Appropriate reference mutagens were used as positive controls. They showed a distinct increase of induced revertant colonies.
In conclusion, it can be stated that during the described mutagenicity test and under the experimental conditions reported, the test item did not induce gene mutations by base pair changes or frameshifts in the genome of the strains used.

Remarks on result:

other: all strains/cell types tested

Remarks:

Migrated from field 'Test system'.

Applicant's summary and conclusion

Conclusions:

In conclusion, it can be stated that during the described mutagenicity test and under the experimental conditions reported, the test item did not induce gene mutations by base pair changes or frameshifts in the genome of the strains used. Therefore, the test material is considered to be non-mutagenic in this Salmonella typhimurium and Escherichia coil reverse mutation assay.

Executive summary:

The test item was assessed for its potential to induce gene mutations according to the pre-incubation test (both experiments) using Salmonella typhimurium strains TA 1535, TA 1537, TA 98, and TA 100, and the Escherichia coli strain WP2 uvrA.

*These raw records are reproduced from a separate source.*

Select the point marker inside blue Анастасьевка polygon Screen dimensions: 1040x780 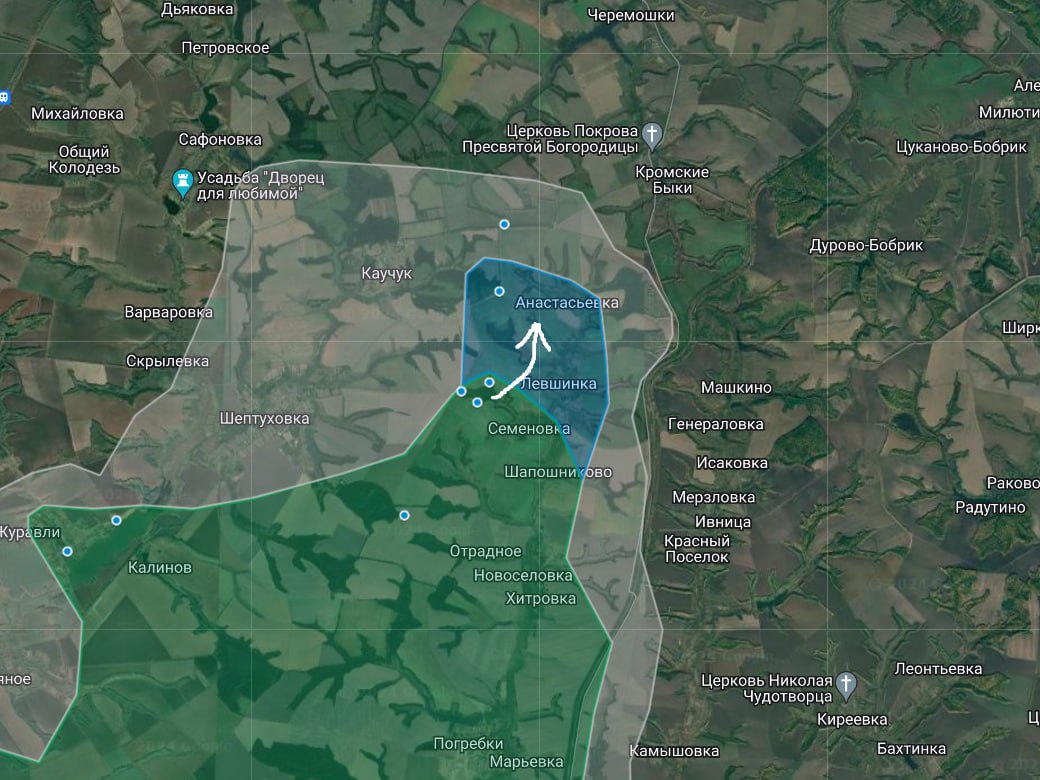pos(499,291)
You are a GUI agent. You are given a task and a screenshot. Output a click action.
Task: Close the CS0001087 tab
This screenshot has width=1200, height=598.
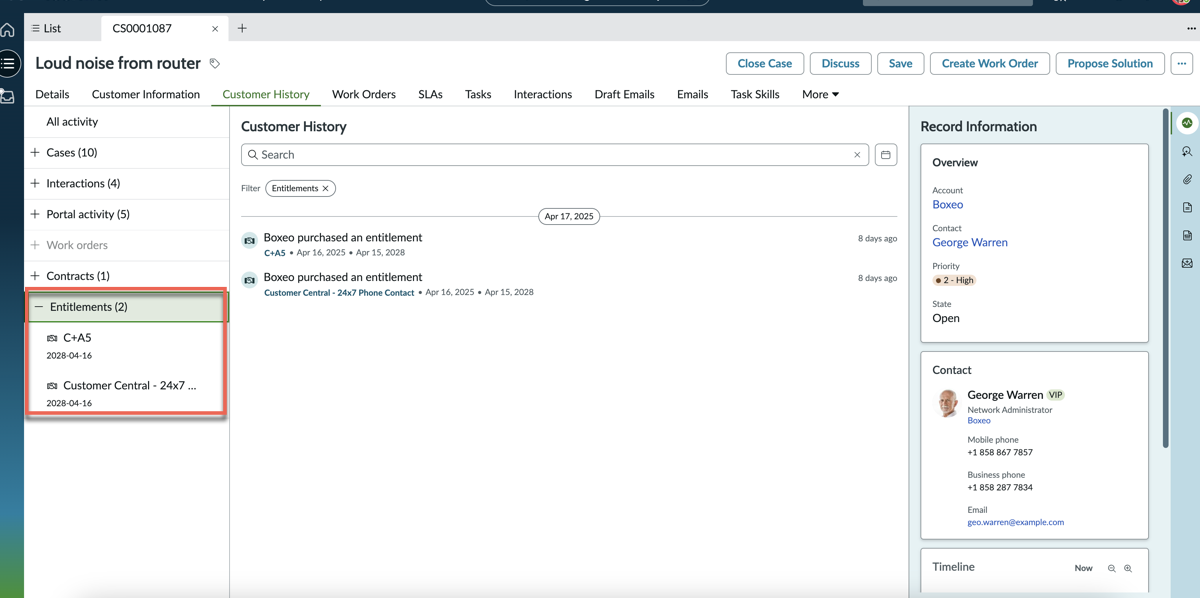pyautogui.click(x=215, y=29)
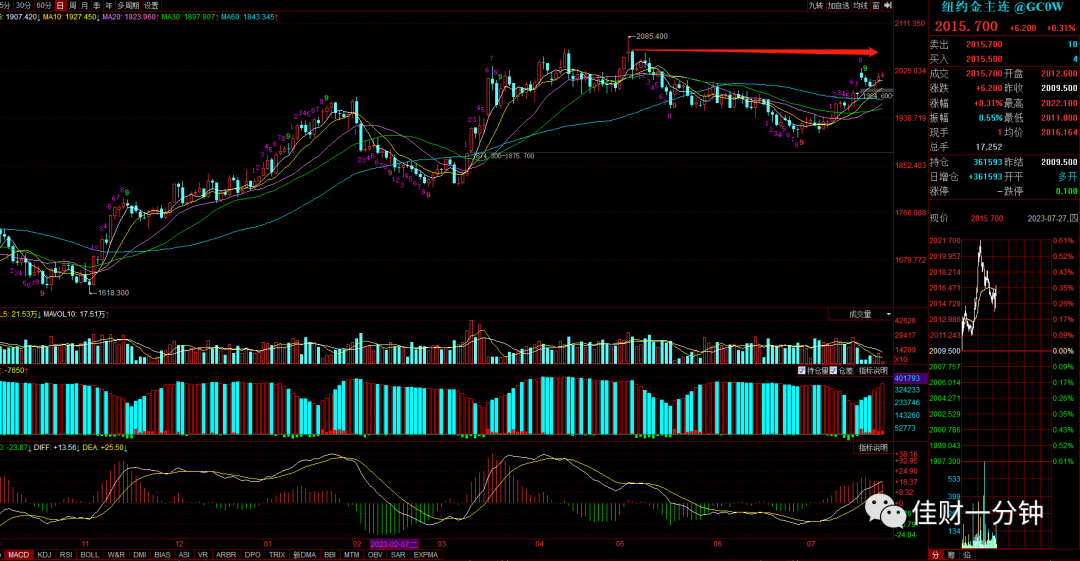Uncheck the 仓差 checkbox
Viewport: 1080px width, 561px height.
point(833,371)
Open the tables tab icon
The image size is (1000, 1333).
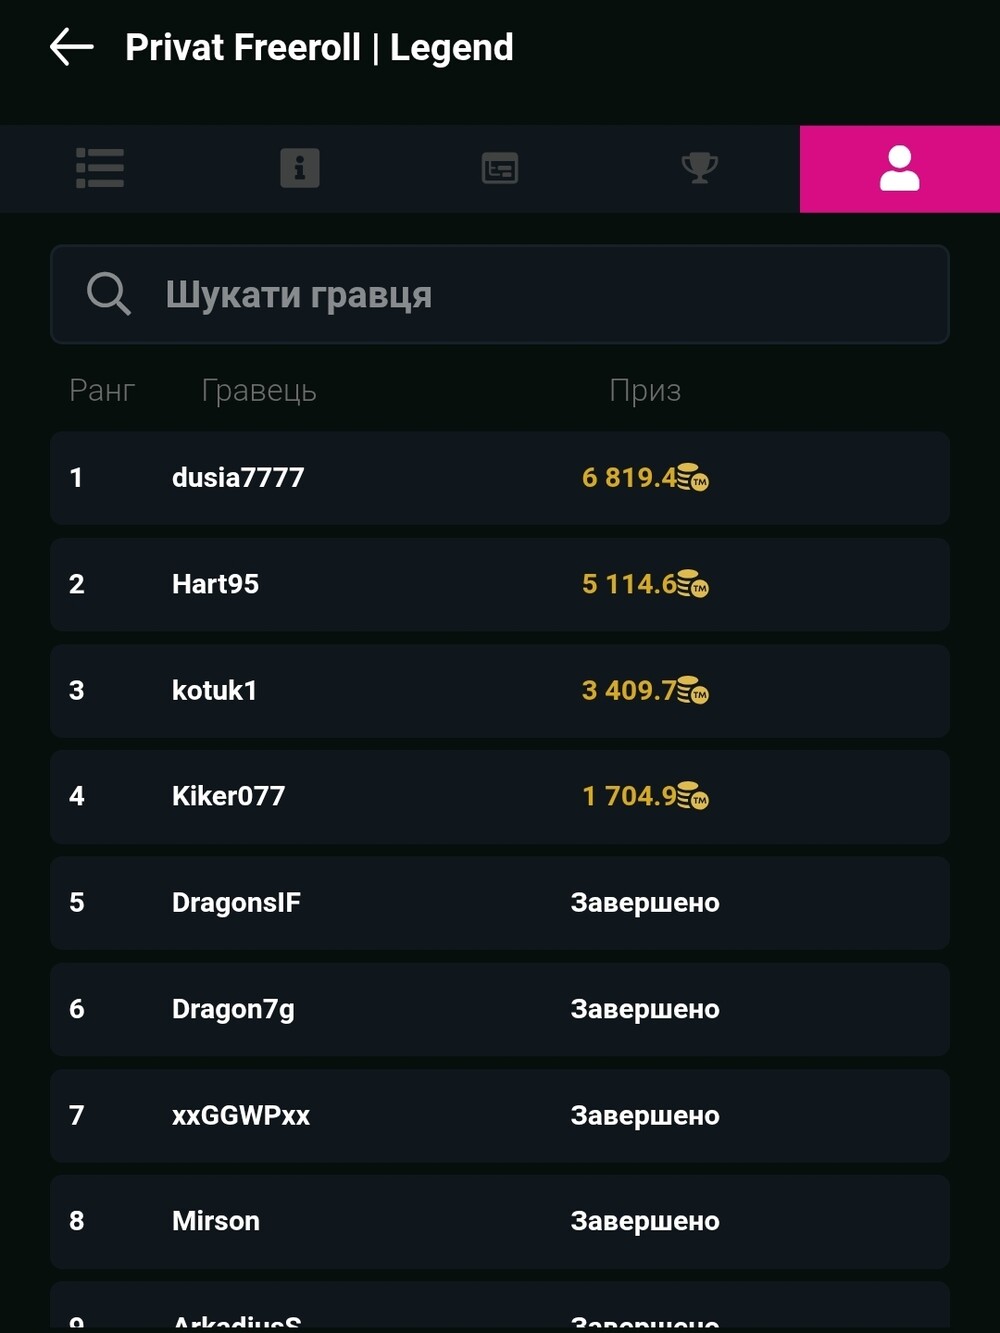click(x=500, y=168)
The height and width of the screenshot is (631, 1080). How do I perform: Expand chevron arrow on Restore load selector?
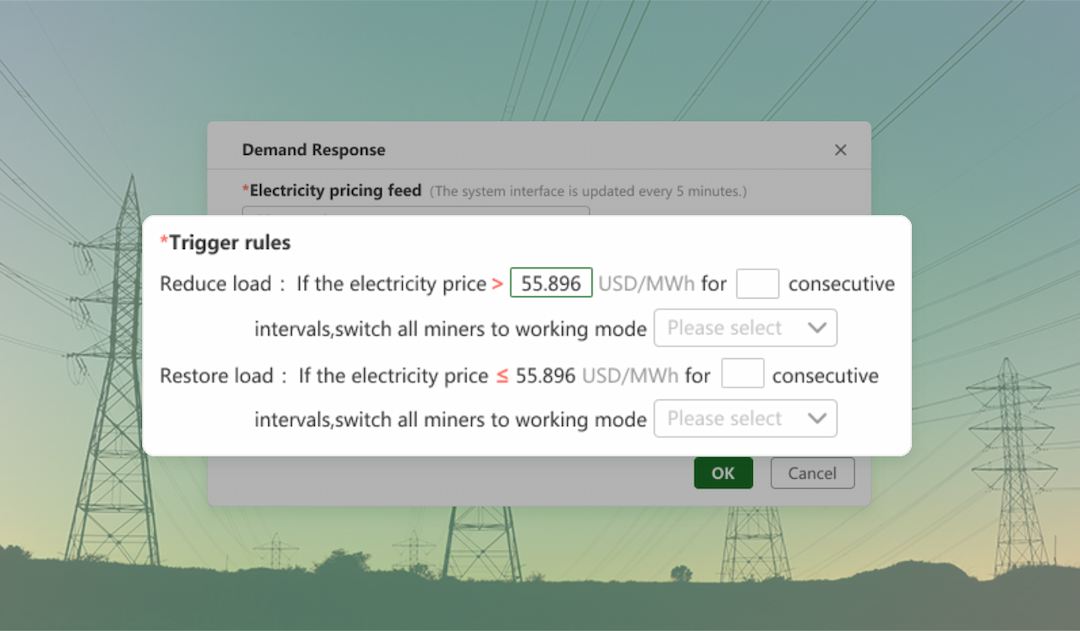pos(817,419)
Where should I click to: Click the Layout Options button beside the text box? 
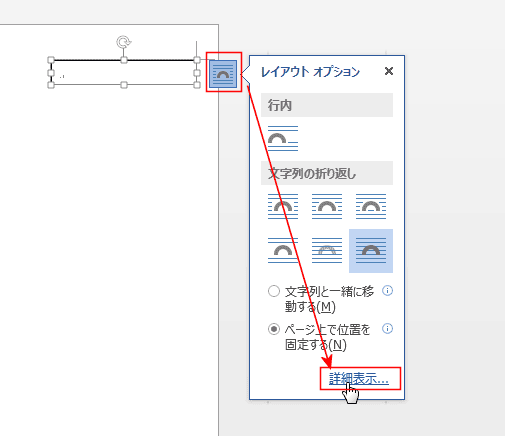pos(223,74)
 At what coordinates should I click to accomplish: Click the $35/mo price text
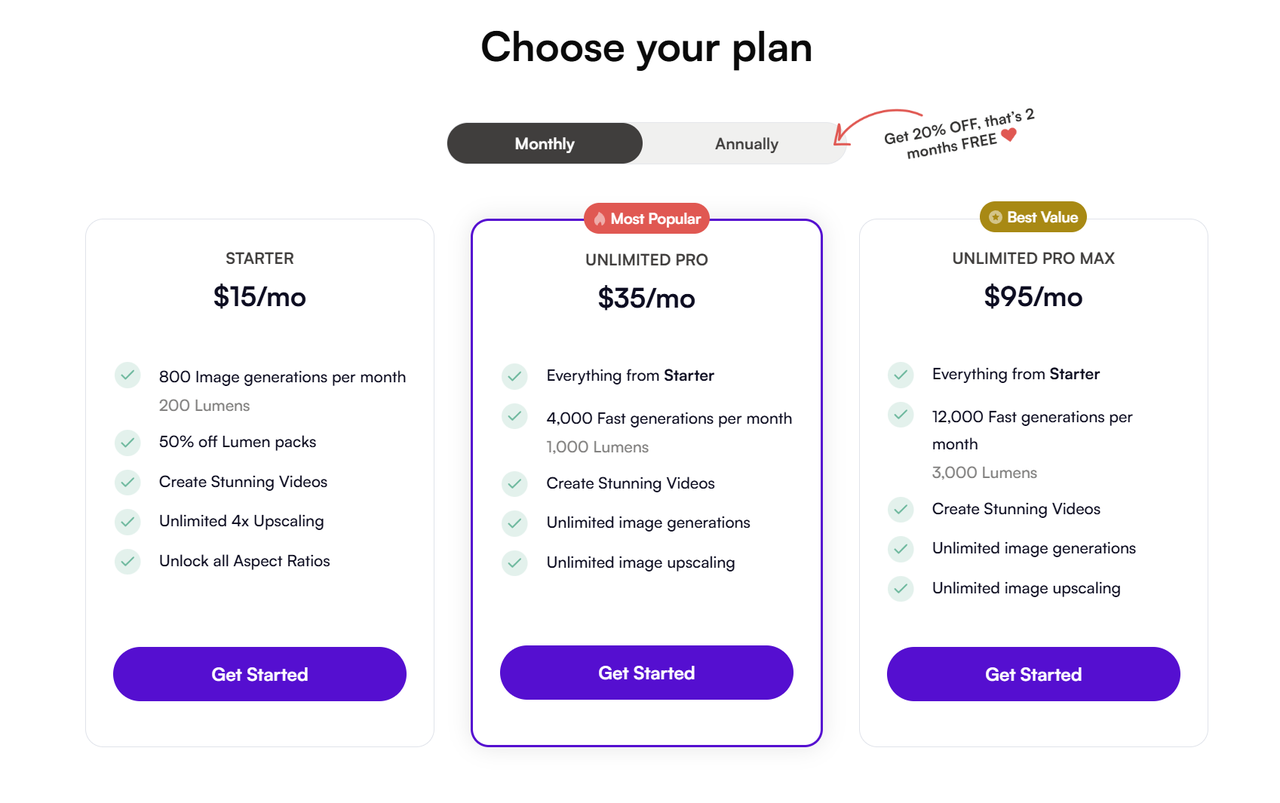click(x=646, y=298)
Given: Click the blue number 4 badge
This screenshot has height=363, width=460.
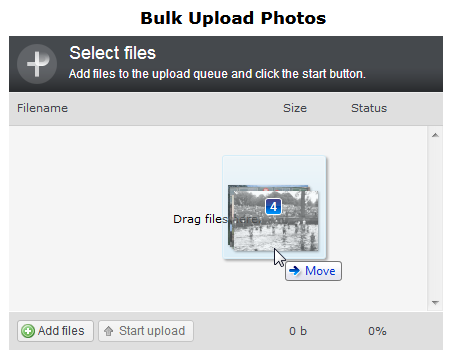Looking at the screenshot, I should tap(274, 207).
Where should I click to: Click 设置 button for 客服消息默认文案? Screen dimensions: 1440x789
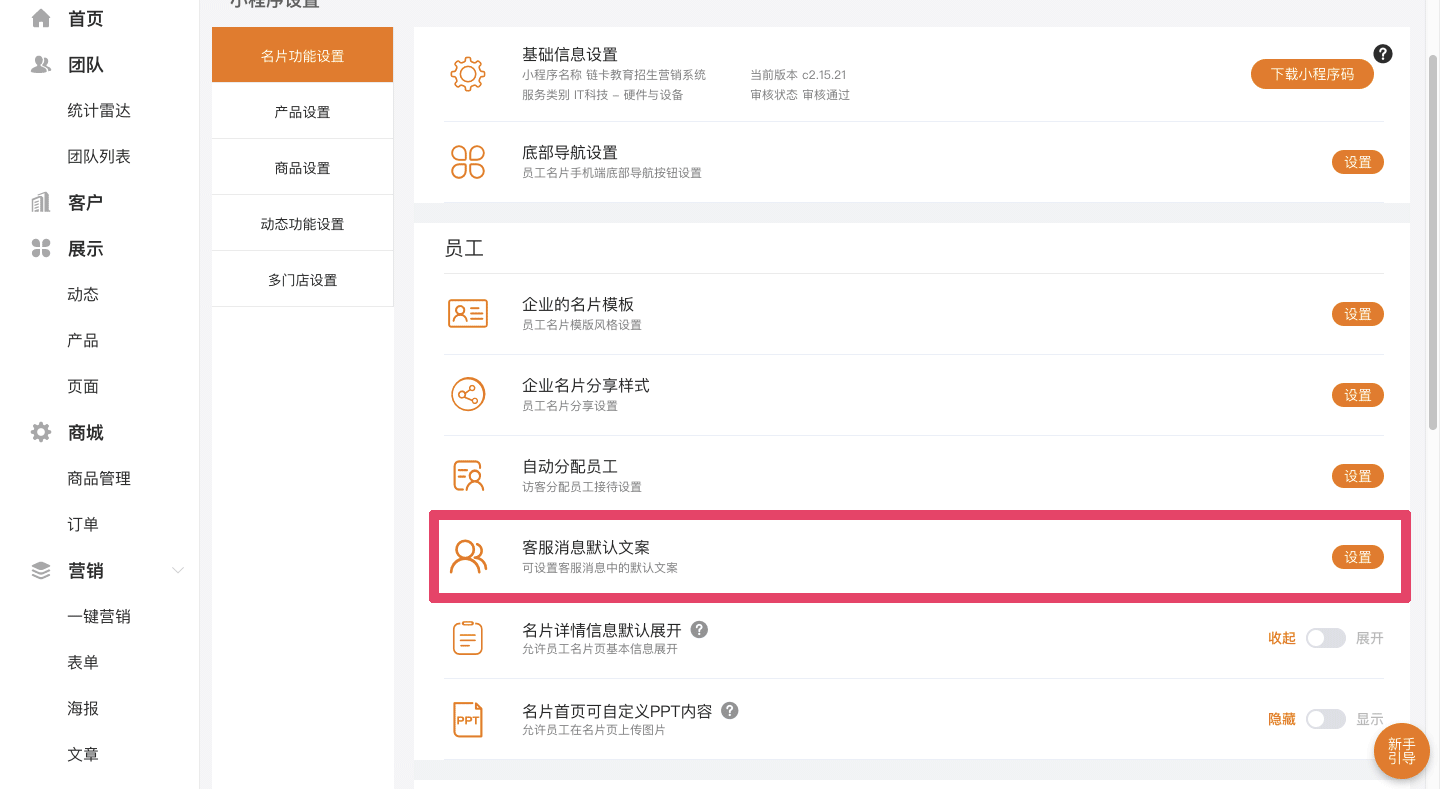pos(1357,557)
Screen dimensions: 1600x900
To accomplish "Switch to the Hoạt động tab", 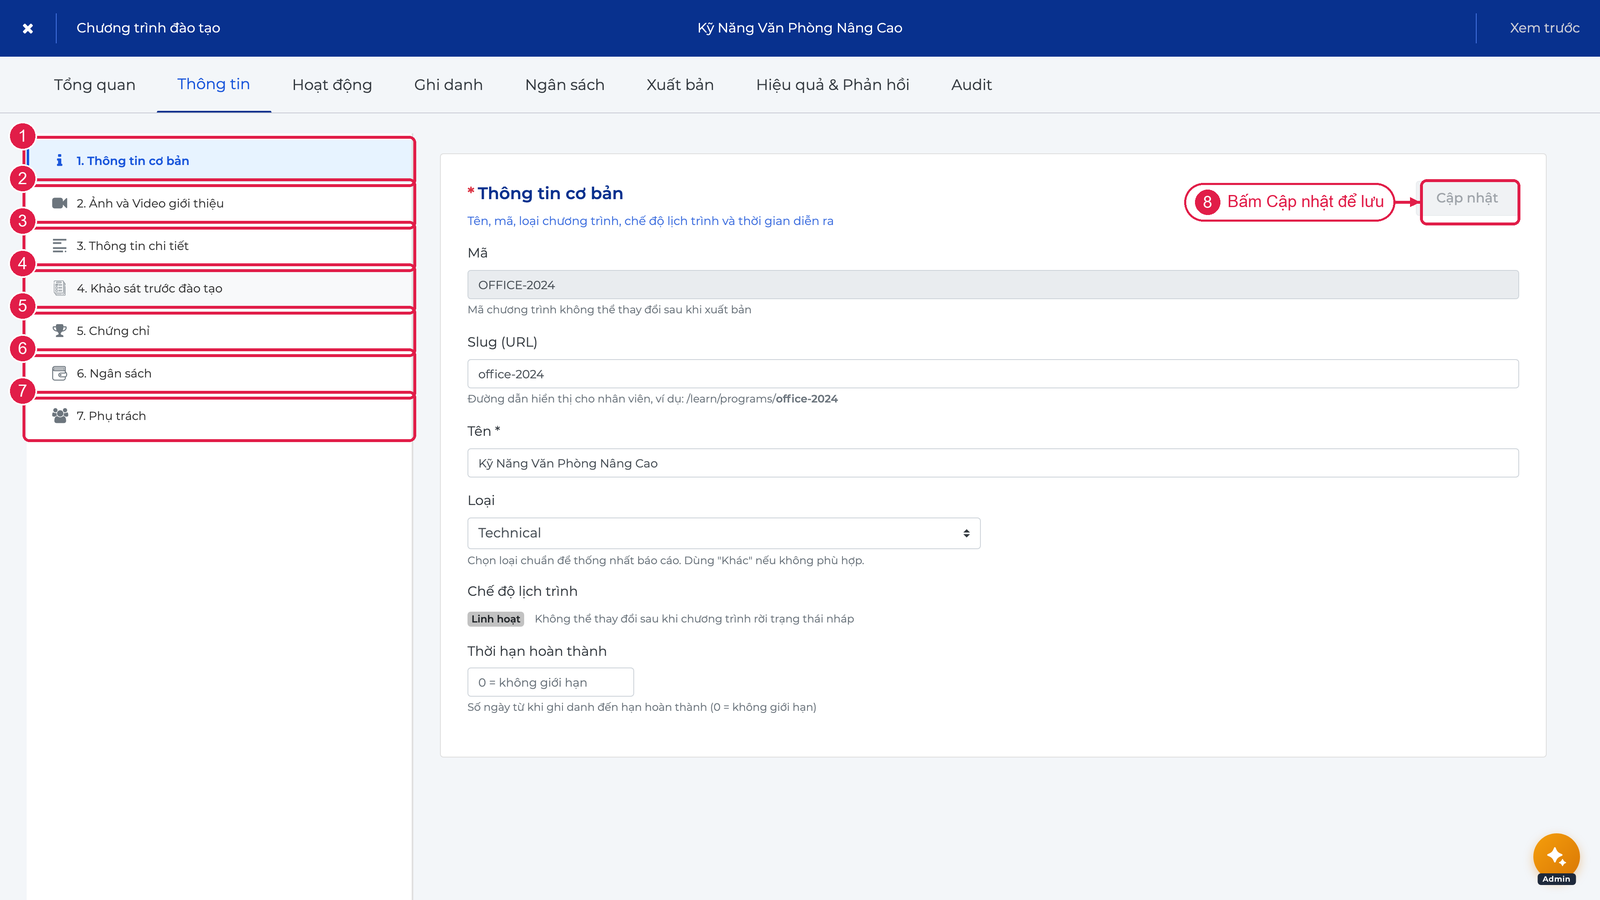I will click(x=332, y=85).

The assay was performed in two independent experiments both with and without liver microsomal activation. Each concentration and the controls were tested in triplicate.

The plates incubated with the test item showed normal background growth up to 5000 µg/plate with and without S9 mix in both experiments.

Weak toxic effects, evident as a reduction in the nurnber of revertants, occurred in the test strain TA 1537 (without metabolic activation) at 2500 µg/plate and above and strain TA 98 with and without metabolic activation at 5000 µg/plate in experiment I.

No substantial increase in revertant colony numbers of any of the five tester strains was observed following treatment with EH at any dose level, neither in the presence nor absence of metabolic activation (S9 mix). There was also no tendency of higher mutation rates with increasing concentrations in the range below the generally acknowledged border of biological relevance.

Appropriate reference mutagens were used as positive controls. They showed a distinct increase of induced revertant colonies.

In conclusion, it can be stated that during the described mutagenicity test and under the experimental conditions reported, the test item did not induce gene mutations by base pair changes or frameshifts in the genome of the strains used.